Its competitor The Home Depot Inc. (NYSE:HD) is currently trading near $39 a share, which is close to its 52-week high of $40.93. Its 52-week low was $28.13. Ten years ago, Home Depot was trading near $40. Home Depot’s market capitalization is over $60 billion. Earnings per share are $2.32, and price to earnings ratio is 16.87. Its dividend yield is 2.90% or $1.16. The company’s payout ratio is 43%, and it operating cash flow is $6.29 billion. Home Depot has paid a dividend since 1987. Management raised its quarterly payment in November to $0.29. Prior to that, it paid $0.25 a share for three quarters. It offers no direct purchase/dividend reinvestment plan.

Home Depot may be a better known company with a larger market capitalization, but Lowe’s boasts a better track record. It offers longer term and income investors a nice dividend and the opportunity for growth.

The McGraw-Hill Companies, Inc. (MHP) – This book publisher, which operates the credit rating service Standard & Poors, is currently trading near $42 a share, which is toward the higher end of its 52-week range of $26.95 to $40.77. Ten years ago, it was trading near $23 a share. Its market capitalization is over $12 billion. Earnings per share are $2.75, and its price to earnings ratio is 15.33. McGraw-Hill’s dividend yield is 2.40% or $1.00 a share, and its payout ratio is 35%. Its operating cash flow is $1.44 billion. McGraw-Hill has increased its dividend for the past 37 consecutive years. Payments date to 1937.

McGraw-Hill’s industry peer Pearson, Plc. (NYSE:PSO), which is based in London, is currently trading near $17 a share, which is toward the higher end of its 52-week range of $12.96 to $19.40. Ten years ago, it was trading near $7.50 a share. The company’s market capitalization is almost $14 billion. Earnings per share are $2.44, and its price to earnings ratio is 7.15. Pearson’s dividend yield is 2.5% or $0.44. Its payout ratio is 21%, and its operating cash flow is $1.54 billion.

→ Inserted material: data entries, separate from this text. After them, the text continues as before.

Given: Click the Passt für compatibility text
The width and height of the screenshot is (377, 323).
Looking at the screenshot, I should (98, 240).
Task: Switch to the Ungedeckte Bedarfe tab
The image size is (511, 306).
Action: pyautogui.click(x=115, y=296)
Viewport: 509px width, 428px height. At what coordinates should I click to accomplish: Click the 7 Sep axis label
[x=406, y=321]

Pearson has paid a dividend since 1995. Most recently, it paid semiannual dividends of $0.229 in August and $0.419 in April. There is no direct stock purchase/dividend reinvestment plan.

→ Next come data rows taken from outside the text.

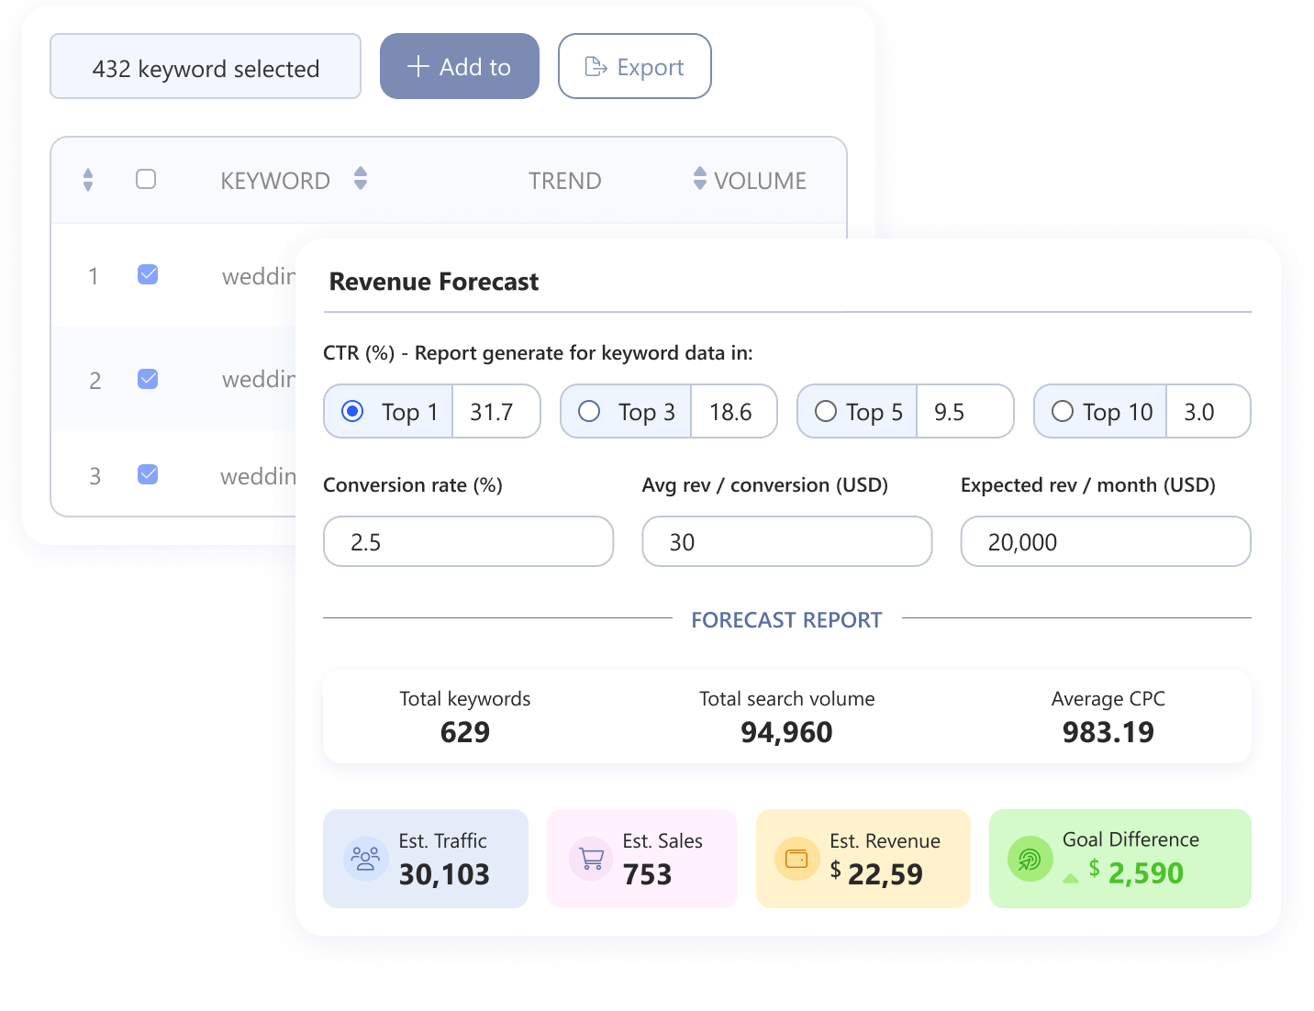Uncheck the keyword in row 2
1314x1011 pixels.
click(x=147, y=379)
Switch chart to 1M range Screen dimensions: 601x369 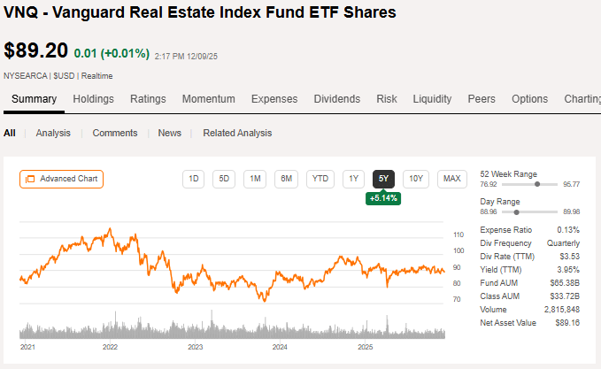[x=255, y=179]
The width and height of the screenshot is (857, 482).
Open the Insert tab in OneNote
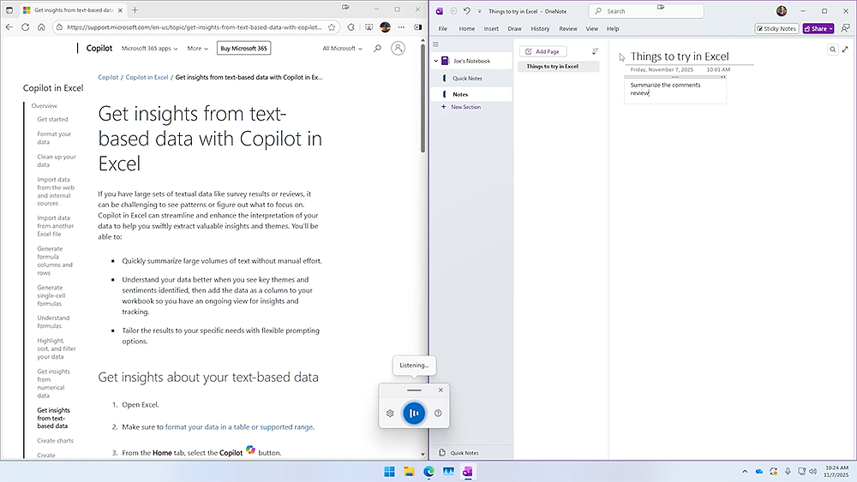point(491,28)
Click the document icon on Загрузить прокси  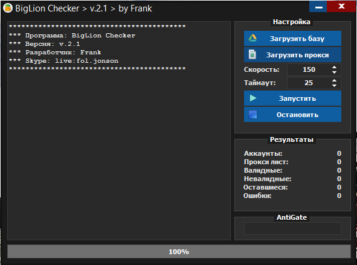coord(252,54)
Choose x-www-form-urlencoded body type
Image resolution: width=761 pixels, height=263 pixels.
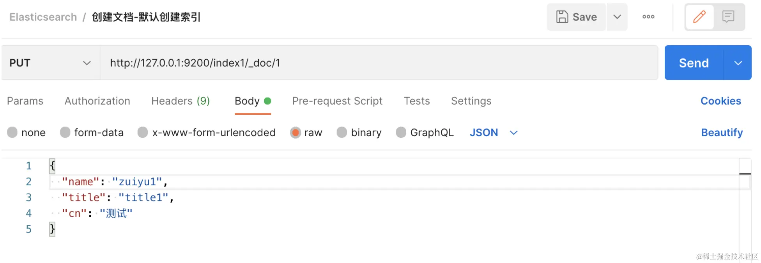143,133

McGraw-Hill is an industry leader with a strong track record and commitment to shareholders. It is a stable investment in an industry with a steady outlook. I like this stock. It may not be an investor’s top performer, but it provides a foundation for income and long term portfolios.

ExxonMobil Corporation (NYSE:XOM) – This oil and gas major is currently trading near $80, which is toward the higher end of its 52-week range of $67.03 to $88.23. Ten years ago, it was trading near $30. The company’s market capitalization is over $380 billion. Earnings per share are $8.28, and its price to earnings ratio is 9.50. Its dividend yield is 2.30% or $1.88 a share, and its payout ratio is 22%. The company’s operating cash flow is $57.65. Exxon has increased its dividends every year for the past 14 consecutive years. It boasts an average dividend growth rate of 5.7% over the last 27 years. Its industry peer Chevron Corporation (NYSE:CVX) is currently trading near $101 a share. It has ranged from $86.68 to $110.01 over the past 52 weeks. Ten years ago, Chevron was also trading near $30. This company boasts market capitalization of over $200 billion. Earnings per share are $13.50, and price to earnings ratio is 7.45. Chevron’s dividend yield is 3.10% or $3.24, and its payout ratio is 22%. The company’s operating cash flow is $40.28 billion. Chevron has paid dividends since 1912, and it has increased its payments every year for the past 19 consecutive years. If investors are in a position to choose one of these majors over the other, consider Chevron. Its dividend yield is higher, its price is a slightly better value, and its historic gain is better. If investors have the option of purchasing both to diversify, then do so, as both companies are solid performers with nice yields.

Disclosure: I have no positions in any stocks mentioned, and no plans to initiate any positions within the next 72 hours.